Bank integrity
AT its best, the American banking community has sought to ensure the highest possible standards of professionalism and probity. Banks exercise a public trust. They hold customer deposits. And they lend out their funds for worthy purposes -- such as business loans, personal loans, home mortgages, college funds. It is in this regard that one can only regret the controversy now involving the long-respected First National Bank of Boston, the largest bank in New England, which has been fined $500,000 for failing to report $1.22 billion in cash transactions with nine foreign banks as required by a currency requirement put into place in 1980. The law has become the linchpin of the Reagan administration's effort to investigate and prevent the ``laundering'' of money by organized crime.
Officials of the Bank of Boston, parent company of the First National Bank of Boston, deny any link between the violation of the currency law and organized crime.
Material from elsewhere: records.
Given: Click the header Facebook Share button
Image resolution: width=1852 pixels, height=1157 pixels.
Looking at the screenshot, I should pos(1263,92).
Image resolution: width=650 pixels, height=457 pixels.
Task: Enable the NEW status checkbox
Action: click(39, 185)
Indeed, the bank argues that it failed to register the particular currency transactions because of a ``systems failure.'' Although, bank officials say, some 10 to 12 bank departments dealt with the overseas transactions, officials along the way had missed the regulation, or not understood it correctly. That is extraordinary.
Whether or not this is the end of the matter is still unclear. There are press reports that the Justice Department is widening its inquiry into banking transactions involving other New England financial institutions. Still, the incident underscores the need for careful attention to the regulatory process on the part of the banking community.
That is particularly the case now that there is so much demand for dollars in international currency transactions. It is no exaggeration to say that traders and bankers everywhere want dollars these days -- an explanation that more than any technical factor seems to explain the continued surge of the dollar on world currency markets. In other words, given the demand for dollars, more and more of them will be flowing back and forth across the Atlantic.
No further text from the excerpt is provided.